UNICEF in action


The Baby-Friendly Hospital Initiative

Hospitals and maternity units set a powerful example for new mothers.
The Baby-Friendly Hospital Initiative ( BFHI ), launched in 1991, is
an effort by UNICEF and the World Health Organization to ensure that
all maternities,whether free standing or in a hospital, become centers
of breastfeeding support.



UNICEF/HQ92-0380/ ROGER LEMOYNE


A father watches as his wife breastfeeds their new baby in the
maternity ward of the Singburi Hospital, in the town of the same
name. Fathers are encouraged to learn about the benefits and become
active supporters of breastfeeding.

Thailand
is one of 12 developing countries to take the lead in instituting
the “ten steps” of baby-friendly practice in as many hospitals
as possible.

A maternity facility can be designated ‘baby-friendly’ when it does
not accept free or low-cost breastmilk substitutes, feeding bottles
or teats, and has implemented 10 specific steps to
support successful breastfeeding.

The process is currently controlled by national breastfeeding authorities,
using Global Criteria that can be applied to maternity care in every
country. Implementation guides for the BFHI have been developed by UNICEF
and WHO.

FHI Part II provides the Global Criteria and outlines how to transform
hospital practices. Part IV and Part VI help to verify the ending of
free and low-cost supplies of breastmilk substitutes. Additional BFHI
Parts, including questionnaires used by external teams to assess facilities
before Baby-Friendly designation, may be requested when appropriate
from the breastfeeding authority of each country.

Please see the following list of Baby
Friendly Hospitals
on a country by country basis. In areas where
hospitals have achieved baby-friendly status, more mothers are breastfeeding
their infants, and child health improves as a consequence.

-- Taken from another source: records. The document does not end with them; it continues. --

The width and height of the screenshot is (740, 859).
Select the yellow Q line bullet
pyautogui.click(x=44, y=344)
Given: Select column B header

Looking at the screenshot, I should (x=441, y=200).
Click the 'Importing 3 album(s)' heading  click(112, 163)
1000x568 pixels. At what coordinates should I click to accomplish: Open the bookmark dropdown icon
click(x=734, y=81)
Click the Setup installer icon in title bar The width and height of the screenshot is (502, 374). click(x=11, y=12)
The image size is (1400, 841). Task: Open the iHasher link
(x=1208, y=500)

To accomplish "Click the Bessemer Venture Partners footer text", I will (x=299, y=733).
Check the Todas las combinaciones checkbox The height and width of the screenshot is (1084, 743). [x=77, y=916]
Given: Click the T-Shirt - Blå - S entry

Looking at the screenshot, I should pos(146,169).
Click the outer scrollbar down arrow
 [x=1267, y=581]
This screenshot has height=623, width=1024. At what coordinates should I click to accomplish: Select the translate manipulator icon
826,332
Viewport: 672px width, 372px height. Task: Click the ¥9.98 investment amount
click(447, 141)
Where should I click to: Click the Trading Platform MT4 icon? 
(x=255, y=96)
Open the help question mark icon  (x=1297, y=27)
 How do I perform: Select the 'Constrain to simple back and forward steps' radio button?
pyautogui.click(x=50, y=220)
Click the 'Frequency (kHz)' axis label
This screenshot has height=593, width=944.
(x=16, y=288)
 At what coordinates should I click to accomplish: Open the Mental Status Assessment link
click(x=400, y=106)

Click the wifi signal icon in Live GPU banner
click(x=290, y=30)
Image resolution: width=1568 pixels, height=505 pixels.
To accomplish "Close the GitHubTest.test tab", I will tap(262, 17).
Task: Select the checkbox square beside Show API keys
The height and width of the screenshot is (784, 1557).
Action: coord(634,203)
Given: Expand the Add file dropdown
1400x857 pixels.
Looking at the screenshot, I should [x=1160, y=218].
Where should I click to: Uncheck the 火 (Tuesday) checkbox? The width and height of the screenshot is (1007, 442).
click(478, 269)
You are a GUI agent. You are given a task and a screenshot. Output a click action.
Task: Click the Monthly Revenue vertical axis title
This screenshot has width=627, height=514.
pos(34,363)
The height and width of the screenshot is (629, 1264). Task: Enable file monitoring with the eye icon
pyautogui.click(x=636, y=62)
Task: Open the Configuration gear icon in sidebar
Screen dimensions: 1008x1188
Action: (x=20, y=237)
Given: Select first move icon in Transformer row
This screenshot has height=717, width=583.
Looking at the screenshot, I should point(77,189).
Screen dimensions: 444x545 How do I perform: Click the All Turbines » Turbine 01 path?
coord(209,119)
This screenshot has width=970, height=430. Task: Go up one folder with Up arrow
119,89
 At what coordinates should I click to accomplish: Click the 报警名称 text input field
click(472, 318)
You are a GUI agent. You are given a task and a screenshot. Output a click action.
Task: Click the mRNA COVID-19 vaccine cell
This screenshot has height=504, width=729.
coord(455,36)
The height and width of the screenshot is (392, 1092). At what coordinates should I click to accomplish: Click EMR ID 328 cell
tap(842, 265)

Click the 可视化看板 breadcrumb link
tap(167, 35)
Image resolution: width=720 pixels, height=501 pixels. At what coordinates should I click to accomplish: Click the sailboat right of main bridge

Since the BFHI began, more than 15,000 facilities in 134 countries
have been awarded Baby-Friendly status. In many areas where hospitals
have been designated Baby-Friendly, more mothers are breastfeeding their
infants, and child health has improved. News of the BFHI accomplishments
and articles about effective breastfeeding programmes have been published
for ten years in UNICEF’s BFHI News.

New knowledge about breastfeeding and its management has been provided
through publication of four training courses, and through recommendation
of selected Breastfeeding Papers of the Month .

Success Stories




  • Have
    a written breastfeeding policy that is routinely communicated
    to all health care staff.
  • Train
    all health care staff in skills necessary to implement
    this policy.
  • Inform
    all pregnant women about the benefits and management of
    breastfeeding.
  • Help
    mothers initiate breastfeeding within one half-hour of
    birth.
  • Show
    mothers how to breastfeed and maintain lactation,even
    if they should be separated from their infants.
  • Give
    newborn infants no food or drink other than breastmilk,
    unless medically indicated.
  • Practice
    rooming in – that is, allow mothers and infants to remain
    together 24 hours a day.
  • Encourage
    breastfeeding on demand.
  • Give
    no artificial teats or pacifiers (also called dummies
    or soothers) to breastfeeding infants.
  • Foster
    the establishment of breastfeeding support groups and
    refer mothers to them on discharge from the hospital or
    clinic.


In Cuba, where 49 of the country’s 56 hospitals and maternity facilities
are baby-friendly, the rate of exclusive breastfeeding at four mounths
almost tripled in six years – from 25 per cent in 1990 to 72 per cent
in 1996.


In the first two years of BFHI implementation at the Central Hospital
of Libreville in Gabon, cases of neonatal diarrhoea fell by 15 per cent,
diarrhoeal dehydration declined by 14 per cent and mortality fell by
8 per cent.


In China, which now has more than 6,000 Baby-Friendly Hospitals, exclusive
breastfeeding in rural areas rose from 29 per cent in 1992 to 68 per
cent in 1994; in urban areas, the increase was from 10 per cent to 48
per cent.


The Catholic University of Chile, Santiago, initiated one of the first
baby-friendly hospitals. As a result, initiation of breastfeeding within
the first two hours increased. With a strong Step 10, a monthly clinic,
exclusive breastfeeding at 6 months increased from approximately 20%
to over 60%.

The internationally defined term ‘Baby-Friendly’
may be used only by maternity services that have passed external assessment
according to the Global Criteria for the BFHI. The term “Baby-Friendly”
is not appropriately applied to other medical services, community activities,
workplaces or commercial products. Descriptions such as ‘breastfeeding-friendly’,
‘mother-child friendly’ or ‘pro-breastfeeding’ may be used for such
other complementary efforts to help mothers to breastfeed.